8. Forbes: How Obamacare Dramatically Increases the Cost of Insurance for Young Workers

The size of the mandate’s penalty is puny in comparison to the cost of health insurance. According to the government’s Medical Expenditure Panel Survey (MEPS), the average premium for an individual plan in 2010 was $4,940. If we assume that premiums increase by 6 percent a year—the historical rate—the maximum $695 mandate will account for only 10 percent of average premiums.

Because the mandate is weakly enforced, small in size, and gradually put into place, whereas the pre-existing condition mandate takes effect immediately, Obamacare creates the recipe for an adverse selection death spiral. “We would anticipate significant adverse selection to occur in the existing market,” reports PwC, “increasing premiums for those who have coverage today. Higher premiums will result in more individuals being exempted from the coverage requirement…the penalties will be phased in, so that they will not reach full effectiveness for several years. This lack of coordination increases the likelihood of a premium spiral that ‘gets ahead’ of the coverage requirement which…may further reduce the incentive for those who are healthy to buy coverage. This may then cause an increase in premiums for those with coverage today.”

9. Galen Institute: Obamacare is Unconstitutional

The law also requires states to expand their Medicaid programs to cover families earning up to $30,000 a year. Lawyers for the 26 states that are challenging the law will tell the court during oral arguments this violates the Tenth Amendment’s protection of states’ rights.

Medicaid, a program designed to pay medical expenses for the poor, is the largest health program in the country. Its costs already are drying up spending on education, roads and public safety. Many states warn this huge Medicaid expansion could send them into bankruptcy. The Medicaid mandate should be struck by the court as a violation of the Tenth Amendment.

10. Wall Street Journal: Obamacare’s Costs are Soaring

The CBO’s initial estimate in March 2010 of ObamaCare’s budget impact showed it saving money, reducing the federal deficit by $143 billion in the first 10 years. But that positive estimate was largely the product of gimmicks inserted into the bill by Democratic leaders to hide the law’s true cost.

Sure enough, the administration last October announced it would not implement one of those gimmicks, a long-term care program called the Class Act, because it was financially unworkable.

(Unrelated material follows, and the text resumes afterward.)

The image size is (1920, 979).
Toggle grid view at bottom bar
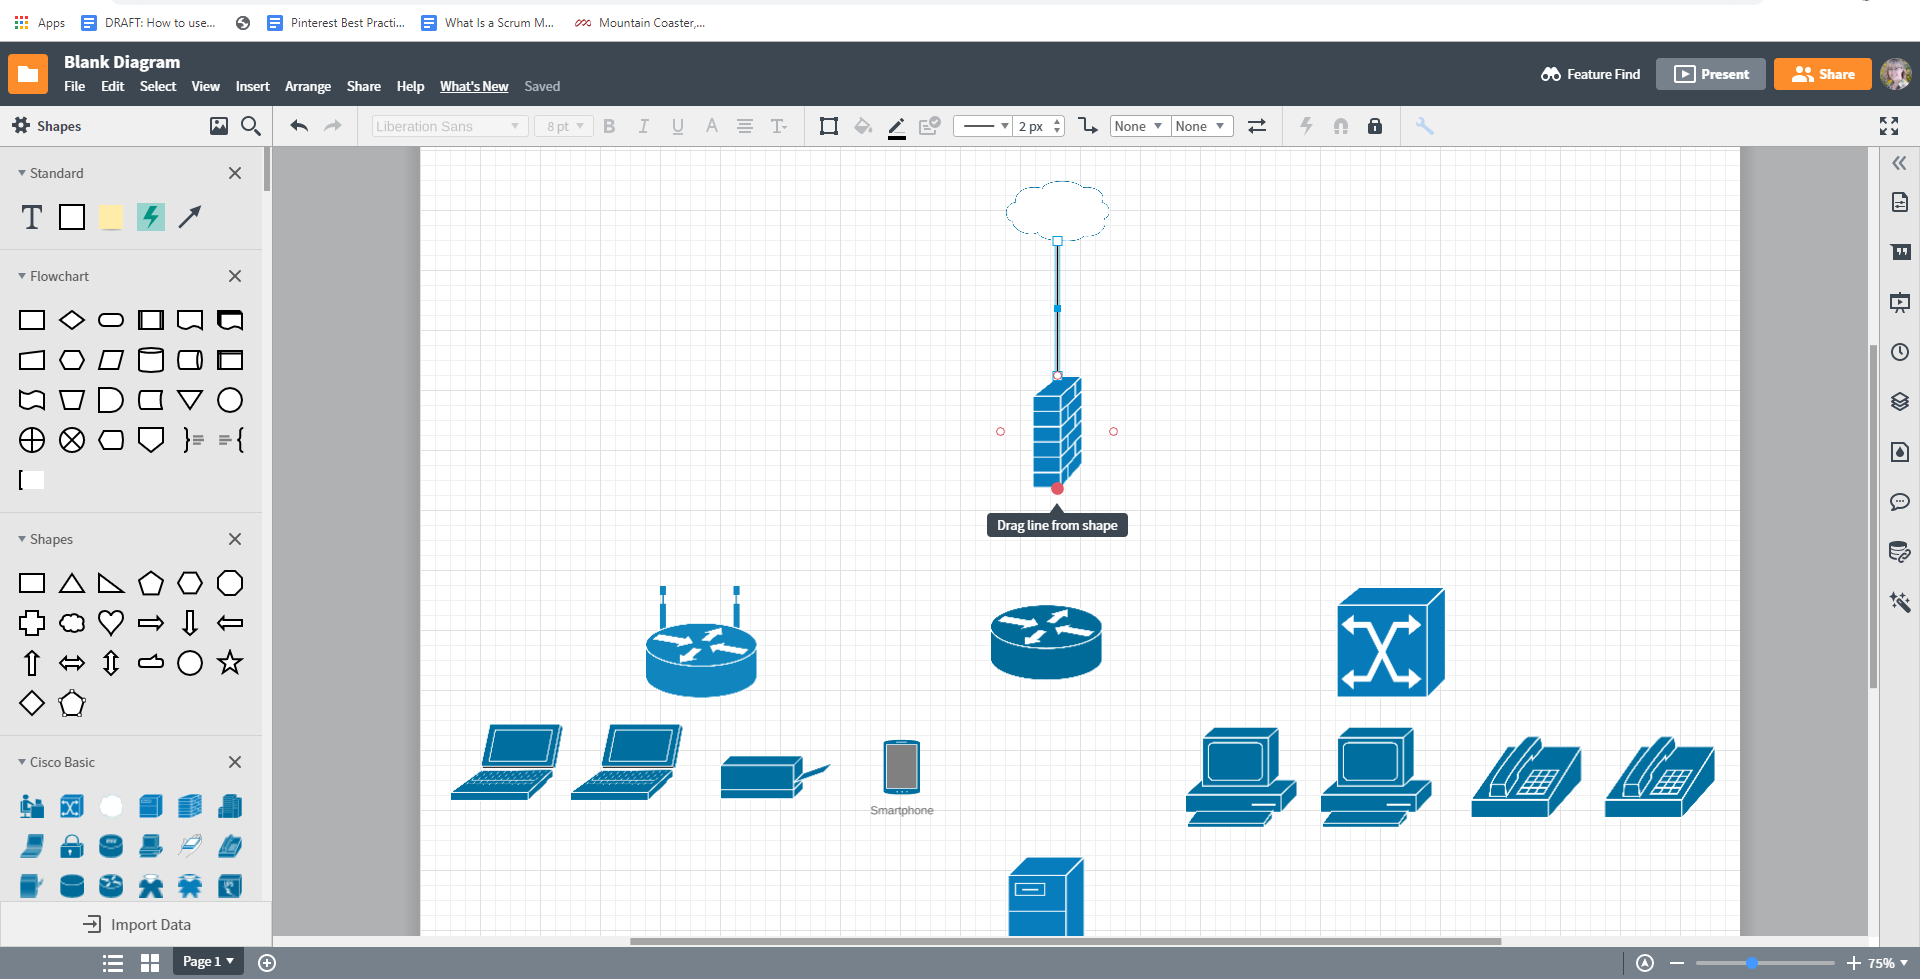click(150, 963)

The loss of the premiums that would be collected to finance the Class Act wiped out $70 billion of the supposed deficit reduction projected by CBO. And last month the administration’s proposed fiscal 2013 budget included $111 billion in additional spending for the premium subsidies in the health law’s insurance exchanges—further eroding any confidence in the original ObamaCare projections.

This would not be the first time a government program exceeded its projected cost. When Medicare was passed in 1965, for example, the federal government estimated it would cost $12 billion in 1990. Medicare actually cost $110 billion in 1990.